▶

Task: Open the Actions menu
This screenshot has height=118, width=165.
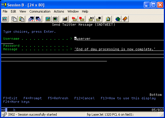Action: [59, 11]
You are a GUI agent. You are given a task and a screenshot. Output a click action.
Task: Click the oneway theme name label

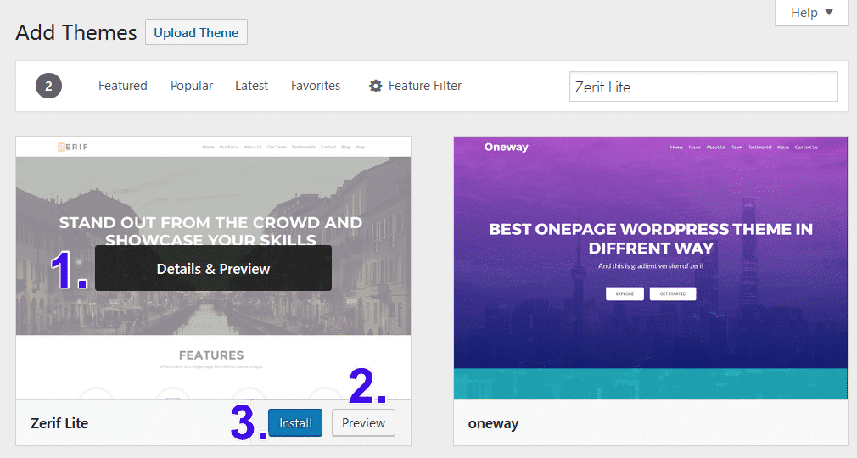491,422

◀

--- What this task involves ---
Recast the rows above as a two-column CSV with the headers instruction and click, one line per row. Put each row's text and its answer in their own quoted fields, replace line breaks with spaces, and leave out the pictures.

--- Response to this task ---
instruction,click
"Task: Open the Actions menu This screenshot has height=118, width=165.","Action: [59, 11]"
"You are a GUI agent. You are given a task and a screenshot. Output a click action. Task: Click the oneway theme name label","491,422"